Restrictions, quotas... En Europe, ces règles qui tuent le plaisir de la plage
Aller à la plage en Europe ne s’improvise plus vraiment, en tout cas pas partout. La raison ? Les réglementations pleuvent, sous l’effet notamment de pics de fréquentation. Entre quotas de visiteurs, réservations obligatoires, encadrement des installations et disparition progressive de certains équipements comme les douches, l’expérience du littoral change. Chaque usage ou presque est désormais susceptible de se négocier, être encadré ou frappé d’une amende, jusqu’au simple fait de poser sa serviette au mauvais endroit. Mieux vaut connaître les codes avant de partir.
Réservation obligatoire et accès payant pour les spots les plus célèbres
L’afflux massif de touristes conduit de plus en plus de sites à encadrer strictement le nombre de visiteurs.
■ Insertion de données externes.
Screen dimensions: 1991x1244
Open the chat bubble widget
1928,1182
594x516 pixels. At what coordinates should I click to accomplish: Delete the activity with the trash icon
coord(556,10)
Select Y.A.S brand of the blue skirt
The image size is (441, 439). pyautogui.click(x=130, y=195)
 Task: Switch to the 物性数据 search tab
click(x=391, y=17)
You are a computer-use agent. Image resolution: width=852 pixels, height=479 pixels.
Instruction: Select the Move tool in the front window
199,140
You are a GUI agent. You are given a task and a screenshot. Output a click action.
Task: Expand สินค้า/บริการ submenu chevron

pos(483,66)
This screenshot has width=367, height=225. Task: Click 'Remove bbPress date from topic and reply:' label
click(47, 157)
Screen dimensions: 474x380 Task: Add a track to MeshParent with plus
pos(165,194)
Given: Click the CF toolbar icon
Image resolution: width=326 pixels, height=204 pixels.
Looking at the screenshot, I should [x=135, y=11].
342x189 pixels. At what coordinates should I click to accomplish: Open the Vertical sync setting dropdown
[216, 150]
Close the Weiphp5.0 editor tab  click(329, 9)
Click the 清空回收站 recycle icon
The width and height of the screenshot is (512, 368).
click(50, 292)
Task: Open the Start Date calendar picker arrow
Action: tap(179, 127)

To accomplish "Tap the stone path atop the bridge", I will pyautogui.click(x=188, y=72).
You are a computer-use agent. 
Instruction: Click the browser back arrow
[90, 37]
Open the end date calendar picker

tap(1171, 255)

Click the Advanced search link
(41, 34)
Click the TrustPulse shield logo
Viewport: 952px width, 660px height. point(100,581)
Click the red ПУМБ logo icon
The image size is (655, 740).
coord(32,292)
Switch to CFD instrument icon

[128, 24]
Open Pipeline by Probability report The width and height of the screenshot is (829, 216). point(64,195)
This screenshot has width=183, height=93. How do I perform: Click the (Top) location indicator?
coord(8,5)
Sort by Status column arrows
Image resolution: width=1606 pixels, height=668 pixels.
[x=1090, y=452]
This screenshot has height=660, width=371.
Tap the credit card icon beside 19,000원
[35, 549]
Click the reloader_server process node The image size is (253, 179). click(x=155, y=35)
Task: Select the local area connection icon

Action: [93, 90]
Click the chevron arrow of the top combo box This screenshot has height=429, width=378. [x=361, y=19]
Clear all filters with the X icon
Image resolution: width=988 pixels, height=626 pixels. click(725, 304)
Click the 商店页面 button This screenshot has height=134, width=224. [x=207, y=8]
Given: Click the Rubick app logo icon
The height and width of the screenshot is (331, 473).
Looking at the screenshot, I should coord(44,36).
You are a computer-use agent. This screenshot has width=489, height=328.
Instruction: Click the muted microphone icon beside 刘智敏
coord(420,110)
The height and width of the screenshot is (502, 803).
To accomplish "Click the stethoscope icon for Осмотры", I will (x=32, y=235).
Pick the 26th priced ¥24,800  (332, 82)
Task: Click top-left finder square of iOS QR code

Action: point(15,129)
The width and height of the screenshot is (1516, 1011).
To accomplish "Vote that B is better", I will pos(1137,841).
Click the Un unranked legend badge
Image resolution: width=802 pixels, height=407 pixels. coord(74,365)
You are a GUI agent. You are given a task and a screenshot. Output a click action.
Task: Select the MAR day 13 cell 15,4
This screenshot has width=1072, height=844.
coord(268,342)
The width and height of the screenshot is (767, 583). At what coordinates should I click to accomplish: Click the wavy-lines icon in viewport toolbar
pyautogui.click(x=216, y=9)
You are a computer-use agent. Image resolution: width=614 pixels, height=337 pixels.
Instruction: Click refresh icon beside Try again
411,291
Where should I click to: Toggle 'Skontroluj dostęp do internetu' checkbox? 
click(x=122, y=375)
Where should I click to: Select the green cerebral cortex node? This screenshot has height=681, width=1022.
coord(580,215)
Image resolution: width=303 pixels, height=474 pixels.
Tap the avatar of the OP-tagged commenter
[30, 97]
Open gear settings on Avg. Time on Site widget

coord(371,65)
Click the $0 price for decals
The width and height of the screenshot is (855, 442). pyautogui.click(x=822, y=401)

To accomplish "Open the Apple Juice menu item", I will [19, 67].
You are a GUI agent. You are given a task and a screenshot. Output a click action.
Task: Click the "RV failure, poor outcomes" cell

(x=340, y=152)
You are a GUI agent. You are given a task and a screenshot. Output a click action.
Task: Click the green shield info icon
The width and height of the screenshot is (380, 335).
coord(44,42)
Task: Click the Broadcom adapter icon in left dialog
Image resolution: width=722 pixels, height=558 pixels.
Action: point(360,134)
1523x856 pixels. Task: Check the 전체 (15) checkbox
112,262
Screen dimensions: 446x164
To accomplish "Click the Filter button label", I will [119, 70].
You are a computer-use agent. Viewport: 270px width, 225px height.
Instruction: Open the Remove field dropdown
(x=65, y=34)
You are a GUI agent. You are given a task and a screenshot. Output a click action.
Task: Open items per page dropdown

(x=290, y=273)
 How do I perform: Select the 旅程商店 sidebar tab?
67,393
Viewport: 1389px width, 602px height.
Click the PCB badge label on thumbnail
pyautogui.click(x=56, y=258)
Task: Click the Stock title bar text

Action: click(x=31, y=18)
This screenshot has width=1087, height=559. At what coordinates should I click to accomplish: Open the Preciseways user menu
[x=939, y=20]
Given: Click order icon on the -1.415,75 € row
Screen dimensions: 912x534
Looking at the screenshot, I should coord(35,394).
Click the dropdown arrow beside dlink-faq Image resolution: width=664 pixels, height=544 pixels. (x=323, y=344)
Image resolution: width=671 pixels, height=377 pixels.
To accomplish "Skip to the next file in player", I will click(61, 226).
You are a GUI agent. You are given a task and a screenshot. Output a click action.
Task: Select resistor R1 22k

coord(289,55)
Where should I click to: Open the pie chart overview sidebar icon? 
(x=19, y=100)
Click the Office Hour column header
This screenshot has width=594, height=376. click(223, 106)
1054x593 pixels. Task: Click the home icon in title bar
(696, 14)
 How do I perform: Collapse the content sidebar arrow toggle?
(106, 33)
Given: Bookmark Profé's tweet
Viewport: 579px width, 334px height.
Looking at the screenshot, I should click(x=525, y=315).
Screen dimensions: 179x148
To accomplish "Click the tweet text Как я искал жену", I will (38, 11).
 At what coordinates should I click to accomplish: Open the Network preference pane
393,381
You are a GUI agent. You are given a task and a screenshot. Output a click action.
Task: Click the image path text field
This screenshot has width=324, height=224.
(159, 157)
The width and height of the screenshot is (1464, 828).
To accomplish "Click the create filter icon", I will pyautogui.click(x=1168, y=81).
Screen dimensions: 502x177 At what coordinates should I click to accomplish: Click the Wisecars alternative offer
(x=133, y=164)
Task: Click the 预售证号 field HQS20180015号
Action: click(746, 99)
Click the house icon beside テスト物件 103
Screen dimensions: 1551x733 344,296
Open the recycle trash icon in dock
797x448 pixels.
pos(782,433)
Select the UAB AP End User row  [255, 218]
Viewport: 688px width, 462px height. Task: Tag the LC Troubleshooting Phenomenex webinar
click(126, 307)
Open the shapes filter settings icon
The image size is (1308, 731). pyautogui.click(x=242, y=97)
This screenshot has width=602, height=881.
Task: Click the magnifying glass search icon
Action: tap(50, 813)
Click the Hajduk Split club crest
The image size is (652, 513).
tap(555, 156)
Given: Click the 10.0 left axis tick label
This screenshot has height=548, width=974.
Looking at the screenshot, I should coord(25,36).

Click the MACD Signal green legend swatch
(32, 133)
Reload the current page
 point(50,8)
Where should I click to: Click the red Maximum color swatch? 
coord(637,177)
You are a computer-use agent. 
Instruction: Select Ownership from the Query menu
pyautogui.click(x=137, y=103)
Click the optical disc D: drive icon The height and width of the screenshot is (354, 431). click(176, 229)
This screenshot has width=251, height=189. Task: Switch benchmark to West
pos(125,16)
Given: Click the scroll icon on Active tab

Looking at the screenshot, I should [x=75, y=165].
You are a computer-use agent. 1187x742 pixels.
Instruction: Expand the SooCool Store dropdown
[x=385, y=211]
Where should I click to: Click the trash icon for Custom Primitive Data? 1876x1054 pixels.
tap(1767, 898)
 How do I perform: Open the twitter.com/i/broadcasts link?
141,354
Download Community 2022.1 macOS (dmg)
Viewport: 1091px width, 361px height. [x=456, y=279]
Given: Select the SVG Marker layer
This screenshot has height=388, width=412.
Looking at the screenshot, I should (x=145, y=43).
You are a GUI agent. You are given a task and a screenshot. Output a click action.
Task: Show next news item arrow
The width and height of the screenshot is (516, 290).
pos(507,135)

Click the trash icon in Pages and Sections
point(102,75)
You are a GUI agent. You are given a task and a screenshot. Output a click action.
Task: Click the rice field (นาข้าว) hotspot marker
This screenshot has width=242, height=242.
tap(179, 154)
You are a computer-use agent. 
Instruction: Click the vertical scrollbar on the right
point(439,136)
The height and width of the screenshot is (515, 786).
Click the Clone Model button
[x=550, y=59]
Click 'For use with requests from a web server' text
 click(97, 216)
Un levier qui repose avant tout sur la mise en place de contraintes d’accès : «à partir du moment où on génère de la contrainte chez le visiteur, on sait qu’on va avoir une diminution du nombre de visiteurs», rappelle Didier Arino, directeur général du cabinet Protourisme
En Sardaigne, des plages parmi les plus célèbres comme La Pelosa à Stintino ou Cala Brandinchi imposent désormais des quotas journaliers stricts entre fin juin et début septembre avec réservation obligatoire en ligne et paiement d’un droit d’entrée.